*PROBLEM STATEMENT*
Below are records; extract exactly the lines from the one with "Click the file" through the final line, including both, but drop the pictures.

*Data excerpts*
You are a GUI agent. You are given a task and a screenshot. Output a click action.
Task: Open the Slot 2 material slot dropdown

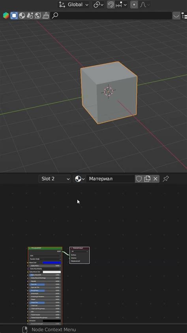point(54,179)
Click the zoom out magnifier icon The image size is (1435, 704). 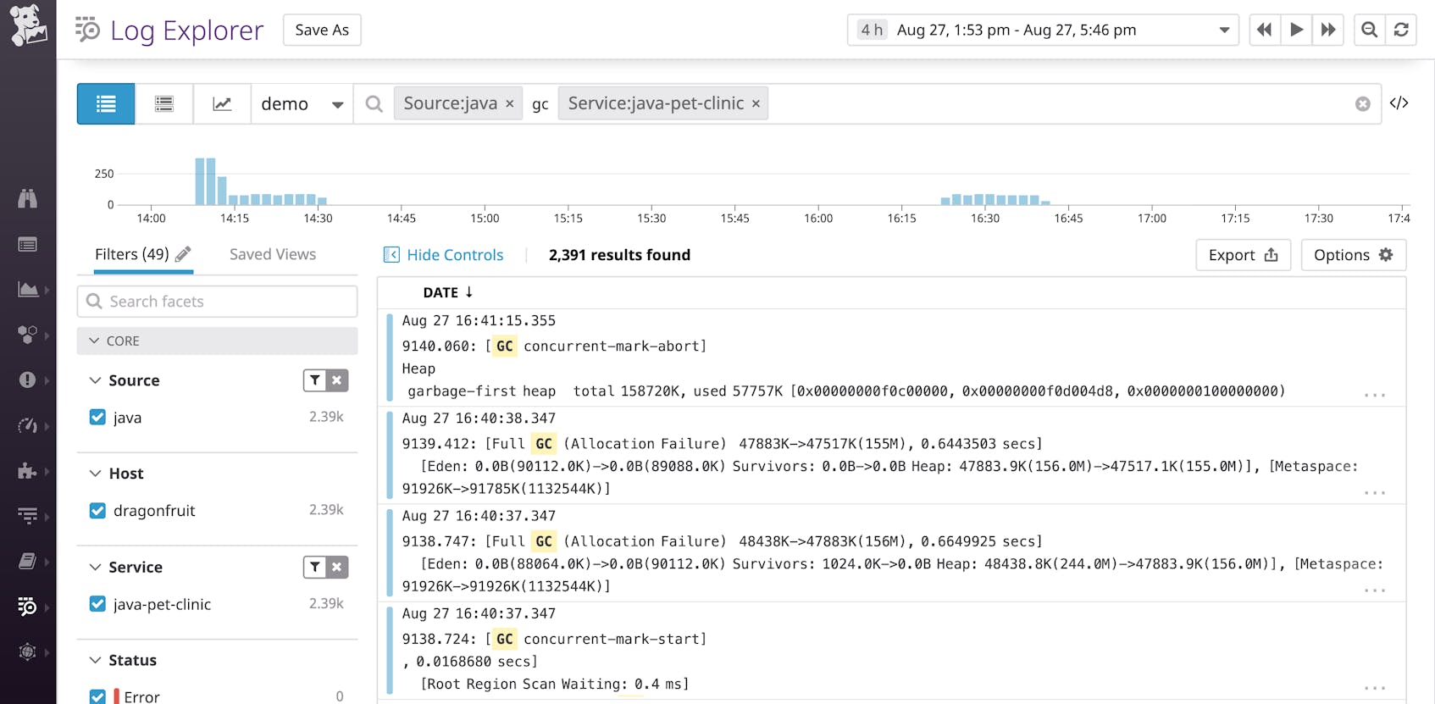tap(1369, 29)
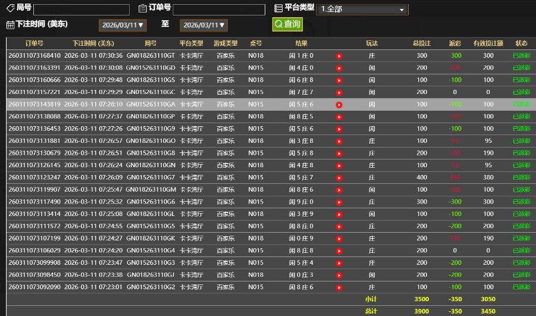Click the search magnifier in 查询 button
Image resolution: width=536 pixels, height=316 pixels.
278,24
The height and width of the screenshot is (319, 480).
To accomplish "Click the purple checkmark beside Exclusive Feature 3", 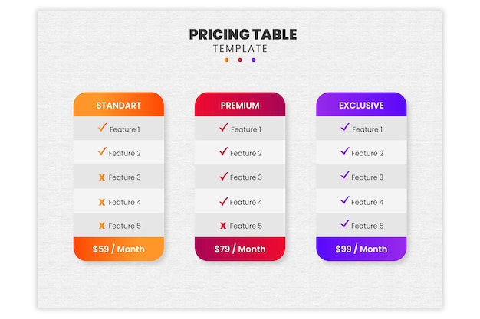I will [x=345, y=175].
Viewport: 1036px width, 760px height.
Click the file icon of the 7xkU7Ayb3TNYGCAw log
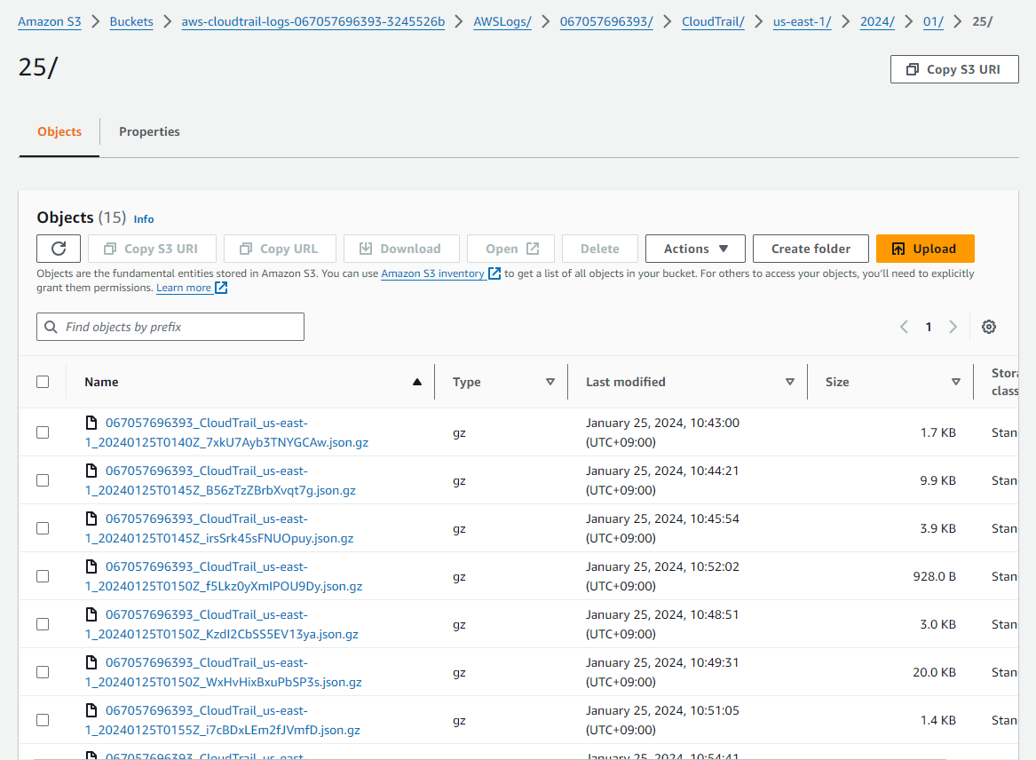pyautogui.click(x=91, y=423)
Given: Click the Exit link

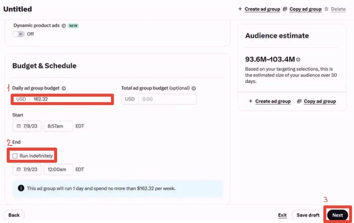Looking at the screenshot, I should (x=282, y=215).
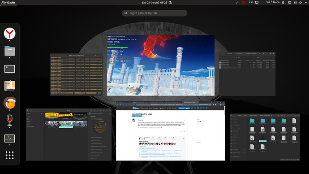Select the Lutris window with Borderlands games

click(69, 135)
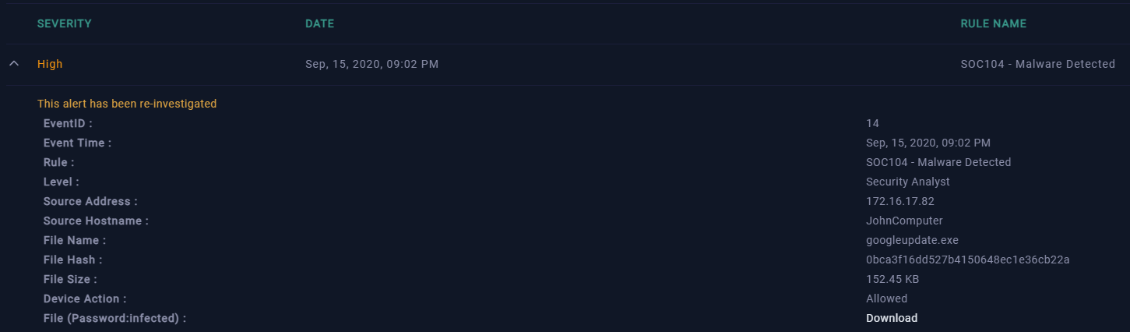Download the password-protected malware file

[x=892, y=318]
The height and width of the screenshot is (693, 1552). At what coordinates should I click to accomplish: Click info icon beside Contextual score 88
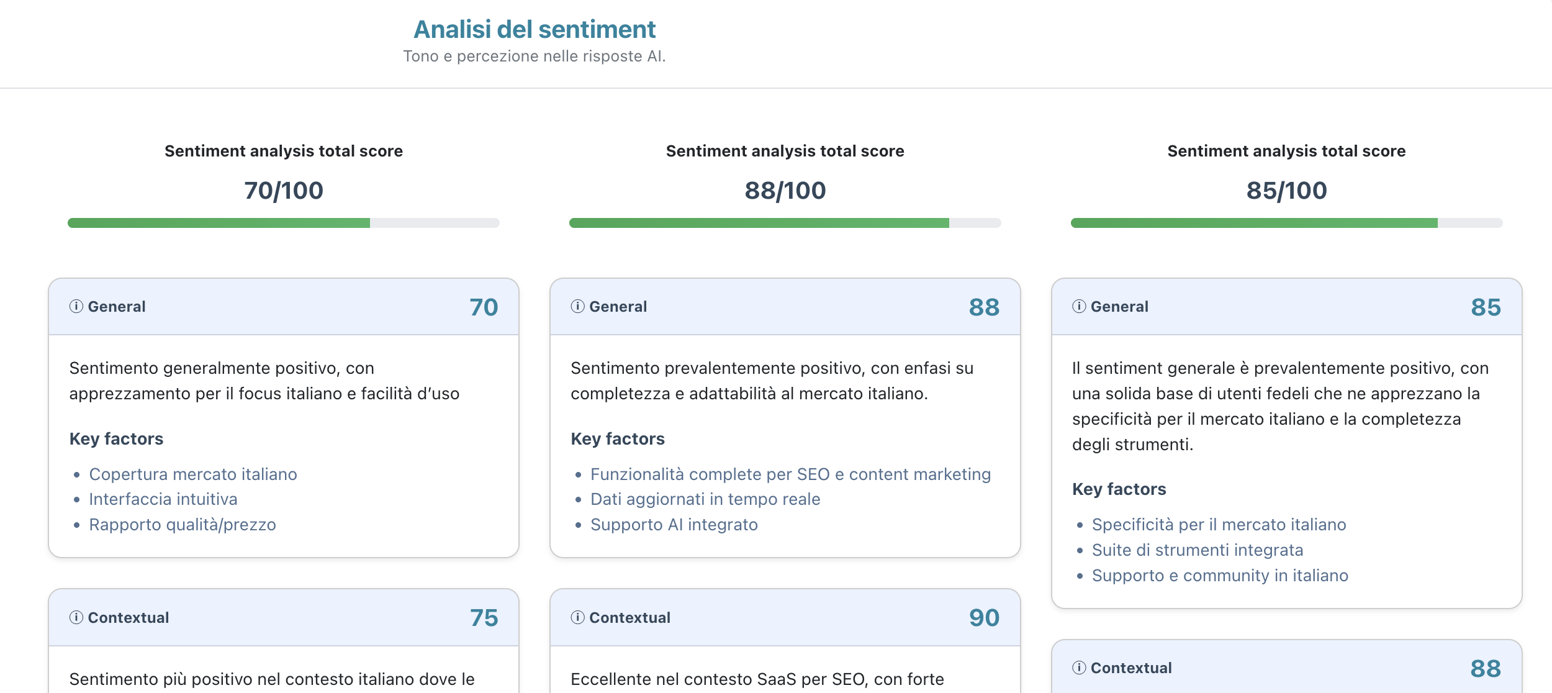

*EXERCISE RESULT*
Click the file icon of the 7xkU7Ayb3TNYGCAw log
pyautogui.click(x=91, y=423)
Given: Click the Exit link

Looking at the screenshot, I should (x=282, y=215).
Select the Lutris window with Borderlands games

click(69, 135)
Download the password-protected malware file

[x=892, y=318]
The height and width of the screenshot is (693, 1552). At what coordinates should I click to accomplish: Click info icon beside Contextual score 88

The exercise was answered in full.